An international team of researchers led by Dr. Robin Corbet, part-time faculty member in MICA's Humanistic Studies Department and astrophysicist at NASA's Goddard Space Flight Center in Greenbelt, Maryland, has discovered the first gamma-ray binary in a galaxy other than our own using data from NASA's Fermi Gamma-ray Space Telescope and other facilities. The team's findings, "A Luminous Gamma-ray Binary In the Large Magellanic Cloud," will be published in the Astrophysical Journal.

Prior to this, only five binary star systems (pairs of stars orbiting each other) that emit high-energy gamma rays had been detected, and those were found within our galaxy. The sixth — and most luminous — such system is unique because it is located outside of the Milky Way.
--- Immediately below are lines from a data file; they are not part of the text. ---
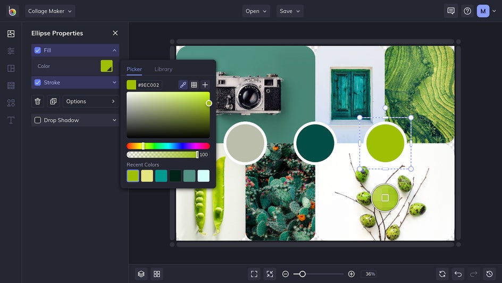Click the Open button in top bar

pyautogui.click(x=256, y=11)
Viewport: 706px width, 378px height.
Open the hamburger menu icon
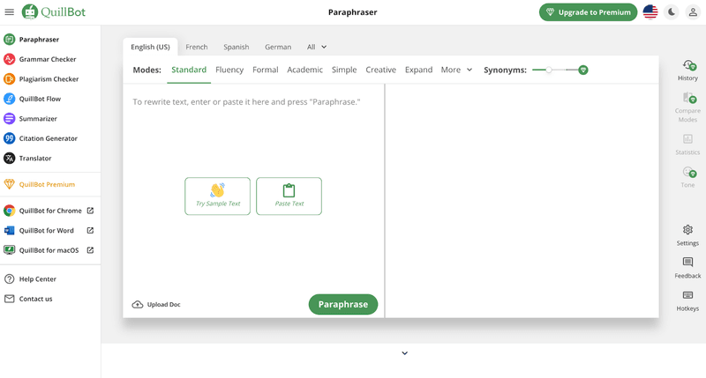pos(10,12)
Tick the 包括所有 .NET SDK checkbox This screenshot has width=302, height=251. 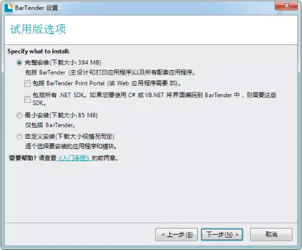click(x=27, y=99)
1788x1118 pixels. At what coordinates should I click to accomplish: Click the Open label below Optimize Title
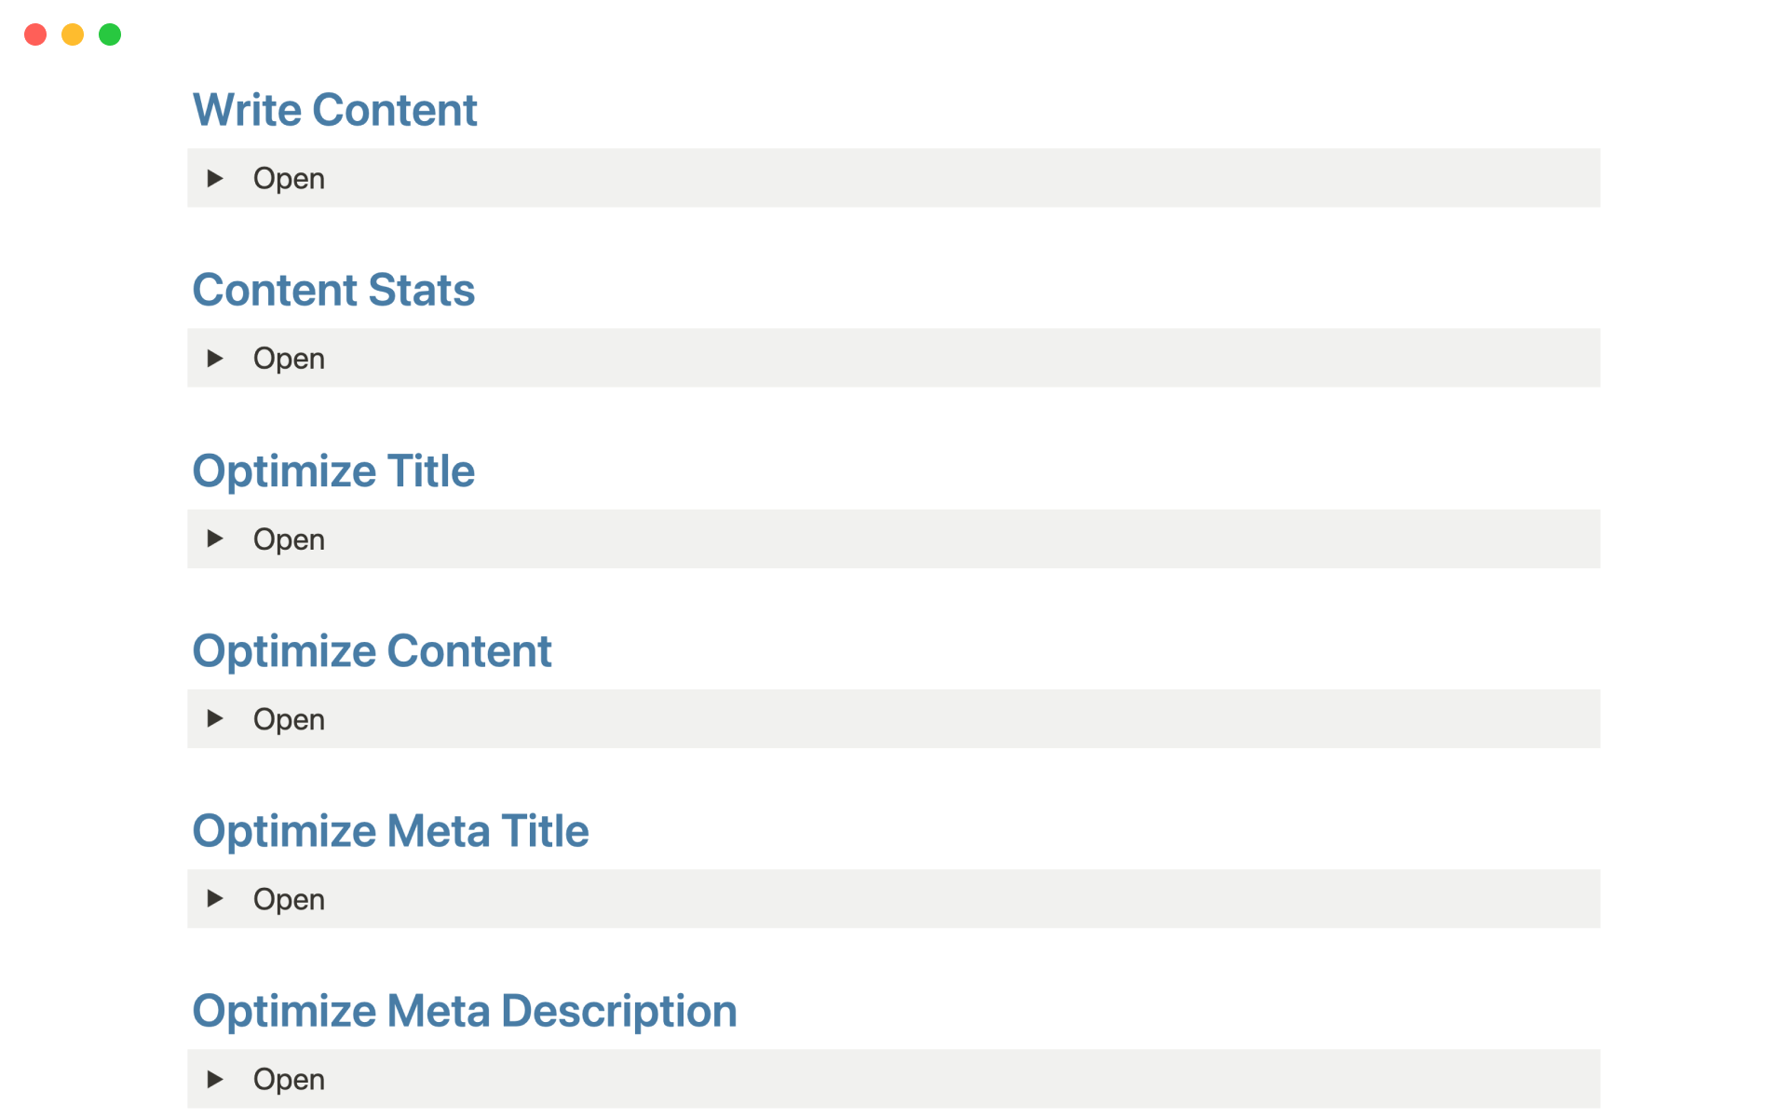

Located in the Large Magellanic Cloud, our next-door neighbor at 163,000 light years away, the dual-star system, dubbed LMC P3, contains a massive star and a crushed stellar core that interact to produce a cyclic flood of gamma rays, the highest-energy form of light. This type of light can be seen here.

These rare systems contain either a neutron star or a black hole and radiate most of their energy in the form of gamma rays. Hundreds of these binary systems have been found that emit X-rays, but only a handful emit even higher-energy gamma rays.

"Fermi has detected only five of these systems in our own galaxy, so finding one so luminous and distant is quite exciting," said Corbet, who is also senior research scientist at University of Maryland Baltimore County's Center for Space Sciences and Technology.

In addition to teaching in MICA's Humanistic Studies Department, Corbet is a co-instructor in MICA's Advanced 2D Animation course along with Animation Department Chair Laurence Arcadias. Students in Advanced 2D Animation collaborate with NASA scientists at Goddard Space Flight Center, exploring a range of research material gathered from the Fermi satellite. Students work in groups to learn about subjects such as binary stars, Fermi bubbles, and dark matter, and go on to develop animations that visually illustrate the cosmic phenomena.